[Saved entries]
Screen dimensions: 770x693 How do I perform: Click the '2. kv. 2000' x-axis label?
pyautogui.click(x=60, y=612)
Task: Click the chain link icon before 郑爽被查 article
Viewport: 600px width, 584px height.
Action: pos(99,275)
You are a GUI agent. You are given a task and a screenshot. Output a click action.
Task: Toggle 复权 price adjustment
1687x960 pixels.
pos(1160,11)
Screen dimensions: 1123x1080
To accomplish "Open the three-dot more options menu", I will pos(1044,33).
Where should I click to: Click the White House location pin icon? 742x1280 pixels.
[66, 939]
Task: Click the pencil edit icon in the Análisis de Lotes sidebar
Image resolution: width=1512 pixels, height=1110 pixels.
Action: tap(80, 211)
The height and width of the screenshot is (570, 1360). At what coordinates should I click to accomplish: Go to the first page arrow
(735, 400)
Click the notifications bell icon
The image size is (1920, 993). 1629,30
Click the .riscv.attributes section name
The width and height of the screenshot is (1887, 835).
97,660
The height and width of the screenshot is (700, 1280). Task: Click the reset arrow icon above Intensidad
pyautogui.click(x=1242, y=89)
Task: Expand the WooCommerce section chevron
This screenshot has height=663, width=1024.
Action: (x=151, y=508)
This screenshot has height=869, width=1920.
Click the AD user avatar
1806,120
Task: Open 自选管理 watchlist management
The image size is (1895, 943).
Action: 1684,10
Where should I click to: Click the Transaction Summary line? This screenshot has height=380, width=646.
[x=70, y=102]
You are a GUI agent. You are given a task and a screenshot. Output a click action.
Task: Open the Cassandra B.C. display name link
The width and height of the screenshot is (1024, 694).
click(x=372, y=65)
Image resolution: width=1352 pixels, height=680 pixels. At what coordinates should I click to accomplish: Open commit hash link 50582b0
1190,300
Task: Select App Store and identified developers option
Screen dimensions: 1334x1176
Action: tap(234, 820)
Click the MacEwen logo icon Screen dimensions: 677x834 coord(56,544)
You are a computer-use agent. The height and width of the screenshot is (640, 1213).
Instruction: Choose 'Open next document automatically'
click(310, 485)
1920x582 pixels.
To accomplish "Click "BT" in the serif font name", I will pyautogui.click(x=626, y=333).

Aim of the exercise: Using the entries above, return exactly the lines from the line with "Click the MacEwen" to the line with "1920x582 pixels.", counting both of those lines.

Task output:
Click the MacEwen logo icon Screen dimensions: 677x834 coord(56,544)
You are a computer-use agent. The height and width of the screenshot is (640, 1213).
Instruction: Choose 'Open next document automatically'
click(310, 485)
1920x582 pixels.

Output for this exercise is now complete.